=== SELECTED PASSAGE ===
In government, authority is often used interchangeably with the term "power". However, their meanings differ: while "power" is defined as "the ability to influence somebody to do something that he/she could not have done", "authority" refers to a claim of legitimacy, the justification and right to exercise that power. For example, whilst a mob has the power to punish a criminal, for example by lynching, people who believe in the rule of law consider that only a court of law has the authority to order punishment.

Since the emergence of the social sciences, authority has been a subject of research in a variety of empirical settings: the family (parental authority), small groups (informal authority of leadership), intermediate organizations, such as schools, churches, armies, industries and bureaucracies (organizational and bureaucratic authorities) and society-wide or inclusive organizations, ranging from the most primitive tribal society to the modern nation-state and intermediate organization (political authority).

The definition of authority in contemporary social science is a matter of debate. According to Michaels, in the Encyclopedia of Social Sciences, authority is the capacity, innate or acquired for exercising ascendancy over a group. Other scientists, however, argue that authority is not a capacity but a relationship. It is sanctioned power, institutionalized power.
=== DATA LINES ===
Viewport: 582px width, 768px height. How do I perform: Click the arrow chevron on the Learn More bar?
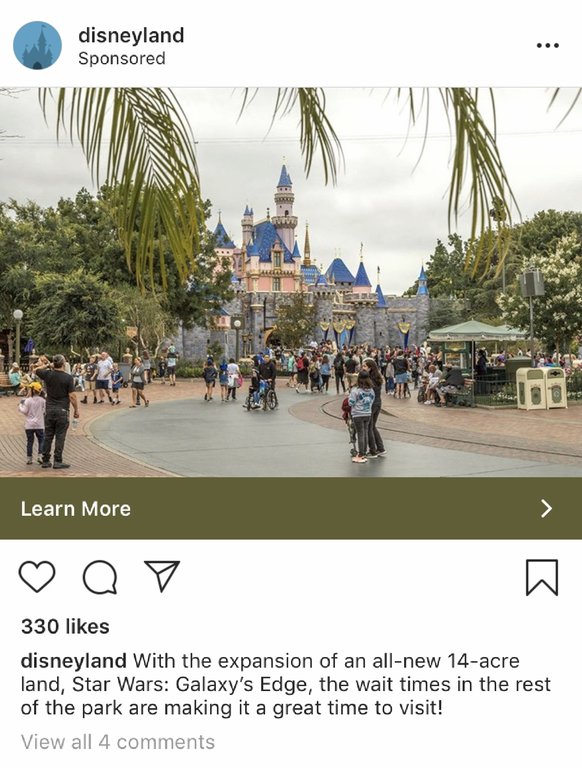(546, 508)

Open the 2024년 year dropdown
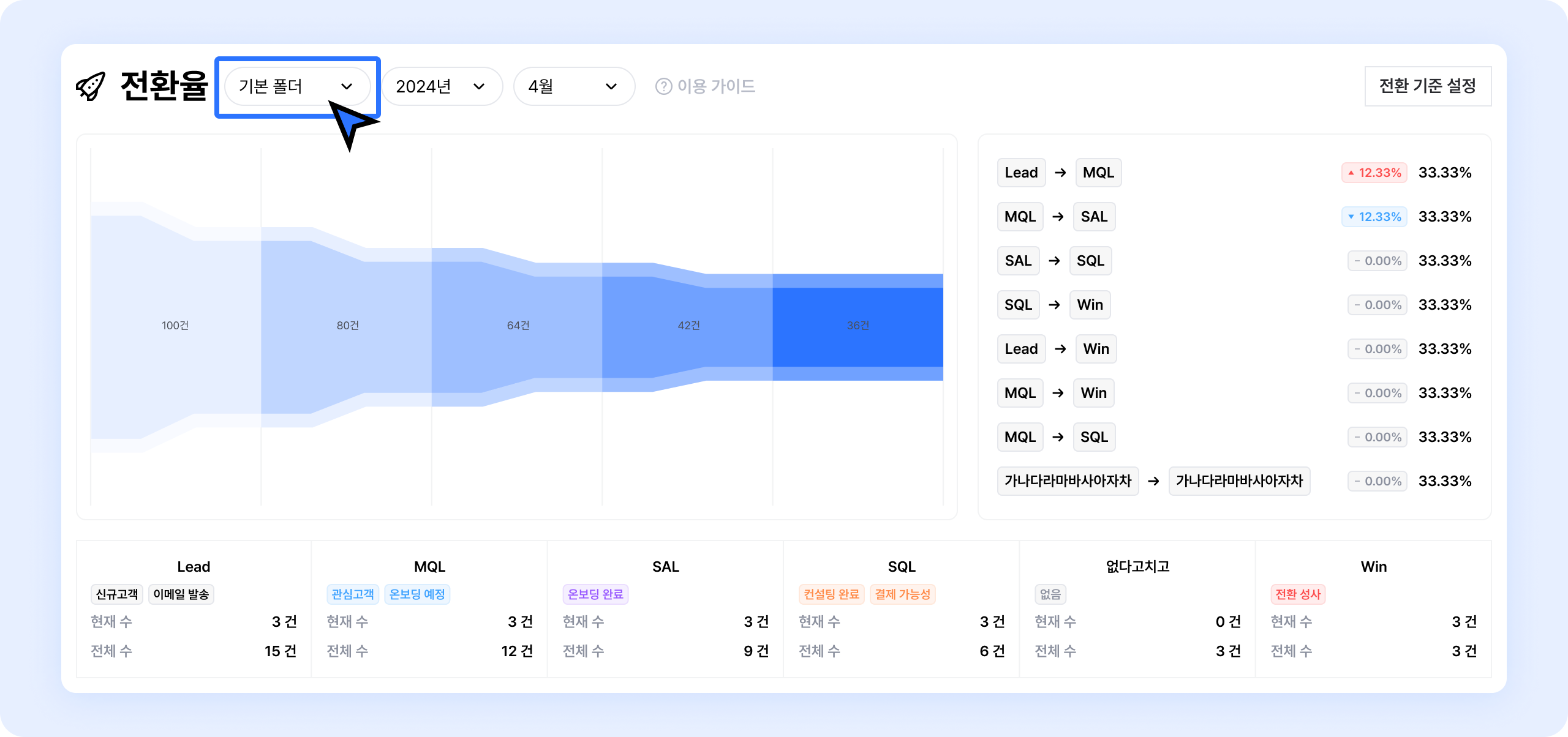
===
THE TASKS =>
A. In the passage on authority, why does a mob that lynches a criminal have power but not authority? Answer in one to three sentences.
B. List every intermediate organization the passage on authority names.
C. Copy word for word the part of the passage on authority starting with "The definition of" and going on through "power, institutionalized power.".

SOLUTIONS BELOW =>
A. Authority is a claim of legitimacy, meaning the justification and right to use power, while power is only the ability to make someone do something. A mob can punish a criminal, but people who believe in the rule of law hold that only a court of law has the authority to order punishment.

B.
- schools
- churches
- armies
- industries
- bureaucracies

C.
The definition of authority in contemporary social science is a matter of debate. According to Michaels, in the Encyclopedia of Social Sciences, authority is the capacity, innate or acquired for exercising ascendancy over a group. Other scientists, however, argue that authority is not a capacity but a relationship. It is sanctioned power, institutionalized power.